繰り返しになるが
8月も中旬に差し掛かり、大雨の中自宅を出ることもほとんどなく、経営誌や株式投資本を読み漁っています。
各店舗の店長へアドバイスできるのも、残り180日強となりました。
そう考えると、色んなことを教えても記憶に残らないのであれば、重要なことのみ繰り返し伝えようと、経営のポイントを再考してみました。
その結果、単純で分かりやすいが、このポイントを押さえておけば大丈夫という指標を述べます。
色んな経営要素の中で、最も重要視しなければならないのは、「会社を倒産させないこと(継続させる)」ことです。
では、絶対に潰れないことは可能かといえば、『可能』なのです。
単純に言えば、それは『現金』を持っていることです。
商店主や経営歴が短い経営者は、どちらかというと損益計算書重視で「黒字か赤字」を気にします。
しかし、創業以来一度も赤字を出していない会社でも、支払いができなければ倒産します。
何度言っても、この黒字倒産の理解が出来ていません。
流動比率と自己資本比率については、経営でも株式投資でも、経営の健全性において私が重視している指標です。
流動資産が流動負債より多ければ多いほど良いと考えて間違いありません(200%以上が理想)。
しかし、流動資産の中身が重要なのです。
特にバイク業界は在庫の比率が高くなり、現・預金の比率が低くなります。
極論すれば、現預金がほとんど無く、在庫ばかりの流動資産で黒字を積み重ね、自己資本比率が上がっても、倒産はしてしまうのです。
各店長は、貸借対照表を必ずチェックして、流動資産の「在庫」と「現・預金」の額を知っておくべきです。
なるだけ、「在庫」≦「現預金」に持って行くこと。
簡単なことですが、「現・預金」を増やすには、『無駄遣い』を止める事に尽きます。
次に店長が頭に叩き込まなければならいない指標は、月平均の「固定費(バイク屋の場合は販管費でオッケイ)」の額です。
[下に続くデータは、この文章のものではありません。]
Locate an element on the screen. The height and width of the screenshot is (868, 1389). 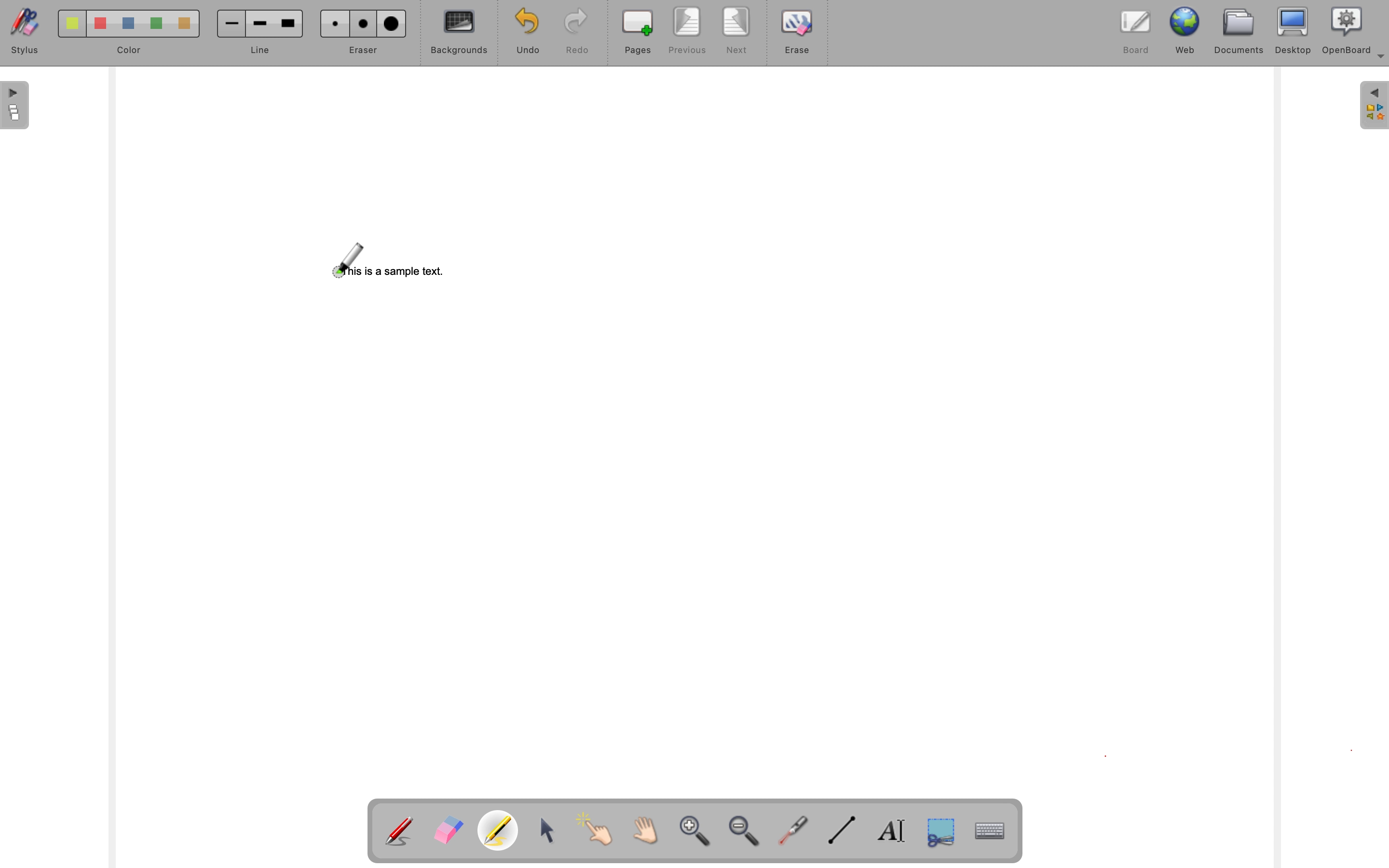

我々グループは月次決算をしていますが、各店長は概略でいいので感覚で「日時決算」を行うべきです。
月平均の販管費以上の利益を出すために、毎日どれだけの修理をこなし、どれだけの台数を販売しなければならないのかを、日々追いかけなければなりません。
この二つのことさえ徹底すれば、先ず「倒産」はあり得ません。
経営者である息子達の役割は、この「現・預金」を確保する方便を常に考えておくことです。
当然、取引銀行とのコミュニケーションをよくして、資金繰りを考えること。
法人で定期積金を行うことはもちろん、有価証券等の投資もバランスを考えて行うこと。
さらには、自分の給料から一定額を定期積金にして、非常事態に直ぐに降ろせるようにすること。
具体的には、貸借対照表の「現・預金」額が、平均月商の2倍以上あるか常に意識すること。
因みに2025年1~6月時点で我がグループを調べると、国内部門は2.1ヶ月分、輸入部門が0.9ヶ月分でした。
また、経営者個人では、現金でも直ぐに現金化できる有価証券でもよいので、会社全体の販管費の1ヶ月分以上を非常事態に供えて持っておくべきです。
我がグループで概算すると、息子達はそれぞれ3000万円以上の現金か有価証券を持っていなければならないことになります。
息子達の目標がこれです。販管費が上昇すれば、それにつれてこの額も上昇していきます。
よく経営者が間違うのが、「会社のものは自分のもの」という考え方。
『自分のものも会社のもの』と考え続ければ、そうそう簡単には倒産はしません。